Meine Arbeit als Redakteur und Übersetzer für Unternehmenskommunikation hat Untertitelung für mich in ein völlig neues Licht gerückt. So liegt es in meiner Verantwortung, bei der Bearbeitung von Kundenvideos – etwa einem Interview oder einer Produktpräsentation – dafür zu sorgen, dass meine Untertitel die Zielgruppe nicht überfordern. Hierzu nutzen wir eine entsprechende Untertitelungssoftware, mit der sich genau bestimmen lässt, wie der Textfluss zum entsprechenden Bildmaterial angezeigt wird.

Richtiges Untertiteln ist wie Übersetzen mit einem Beigeschmack von Dolmetschen: Was ist für das Verständnis unabdingbar? Was kann man getrost unterschlagen, um den Zuschauer nicht vollständig mit Text auszulasten und ihm Gelegenheit zu geben, auch die Bildinformationen aufzunehmen? Das Schriftbild nicht zu vergessen: Wie können Schriftanordnung, -art, -größe und -farbe dem Verständnis zu- oder abträglich sein? Auch das Timing ist enorm wichtig, weshalb man sich als Untertitler bisweilen wie ein Musikproduzent vorkommt: Wie lang muss das Geschriebene angezeigt werden, um gut lesbar zu sein? Wie schnell darf ich zum nächsten gesprochenen Satz übergehen? Wie lassen sich Sprecherwechsel leicht veranschaulichen? Es gilt, so viel mehr Bälle in der Luft zu halten als beim „bloßen“ Übersetzen für Leser, die weder mit Zeitdruck noch mit anderen, sie gleichzeitig in Beschlag nehmenden Inhalten jonglieren müssen.

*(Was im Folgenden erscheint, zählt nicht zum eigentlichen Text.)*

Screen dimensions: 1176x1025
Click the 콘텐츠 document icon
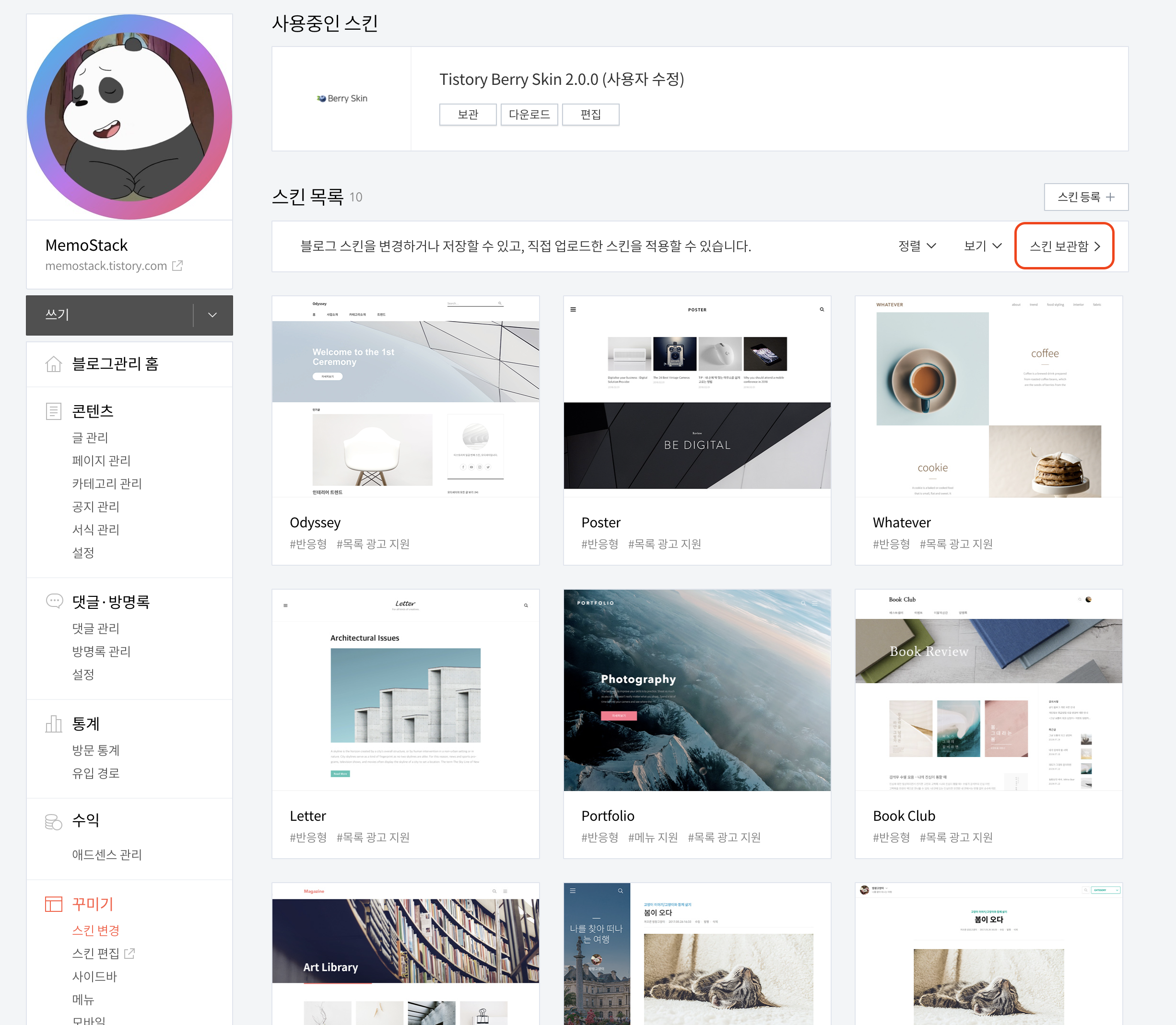(x=53, y=411)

Gute Untertitel können Videos und Filmen aller Art beträchtlichen Mehrwert verleihen. Doch gute Untertitel zu erstellen, kostet Zeit. In der Geschäftswelt, wo ein Clip oder Film Partner mitnehmen oder Kunden überzeugen soll, ist der Aufwand jede Mühe wert. Denn schlechte Untertitel wirken bestenfalls komisch, schlimmstenfalls abschreckend. Das weiß jeder, der schon einmal auf die allzu oft sinnentstellten automatischen Untertitel mit abenteuerlicher Rechtschreibung von YouTube angewiesen war.